Gewöhnlich folgt auf eine Verlobung die Hochzeit. So war es auch bei dem Grafen Fohrbach und Arthur Erichsen der Fall. Obgleich die Freundschaft dieser Beiden in gleicher Stärke fortdauerte, so hatten sie sich doch in letzter Zeit nicht so häufig gesehen wie früher. Zufällig aber war die Hochzeit beider Paare an demselben Tage, und fast zur gleichen Stunde verließen sie die Stadt, um eine längere Reise anzutreten. Graf Fohrbach zog gen Norden, wo seine Familie weitläufige Güter besaß, Arthur aber nach Italien, nach dem herrlichen Lande, das er schon lange zu sehen gewünscht. Der Abschied Clara's von ihrem Vater war ziemlich schmerzlich gewesen, denn Herr Staiger meinte, bei seinem Alter könne die Trennung von einem halben Jahre wohl zu einer ewigen werden.
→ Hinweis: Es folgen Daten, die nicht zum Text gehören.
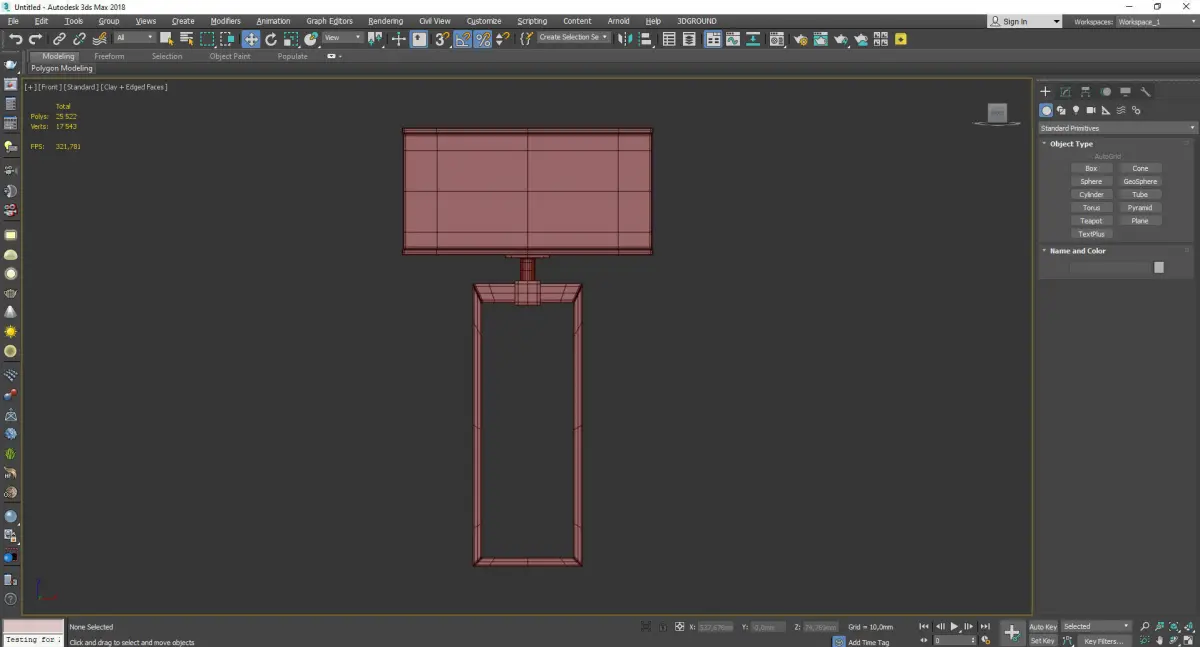This screenshot has width=1200, height=647.
Task: Switch to the Freeform ribbon tab
Action: tap(109, 56)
Doch bestätigte sich diesmal die Vermuthung des alten Herrn nicht, Clara fand ihn vielmehr, als sie nach der angegebenen Zeit zurückkehrte, frisch und gesund wieder, obgleich nicht mehr in der Balkengasse, wo sie ihn verlassen. Die Kommerzienräthin hatte nämlich ihren Schützling dem Gemahl dringend empfohlen, und die Folge davon war, daß Herr Staiger auf dem Kassenamt des großen Bankierhauses angestellt wurde, wo er vermöge seiner Ordnungsliebe und Rechtlichkeit die vortrefflichsten Dienste leistete.
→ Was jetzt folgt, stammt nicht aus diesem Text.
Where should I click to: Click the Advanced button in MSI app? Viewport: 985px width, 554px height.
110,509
Was man so Brautvisiten nennt, hatten Clara und Arthur vor ihrer Abreise nicht gemacht; als sie aber zurückkamen und ihr Haus einrichteten, zeigten sie dies ihren Freunden und Bekannten, sowie auch auf den Wunsch der Kommerzienräthin denen des Erichsen'schen Hauses pflichtschuldigst an. Wenn sich aber manche stille Familie mit unversorgten Töchtern, die früher den Herrn Arthur Erichsen sehr hoch gehalten, sowie manche andere, die voll Neid und Mißgunst es der armen Clara nicht verzeihen konnten, daß sie nicht unter dem Schutze irgend einer Rangklasse geboren, von dem jungen Paare zurückzogen, so verursachte ihnen das doch durchaus keinen Kummer. Sie lebten in einem freundlichen und ausgewählten Kreise, und Arthur war Philosoph genug, um über schiefe Blicke und vornehm gerümpfte Nasen herzlich zu lachen.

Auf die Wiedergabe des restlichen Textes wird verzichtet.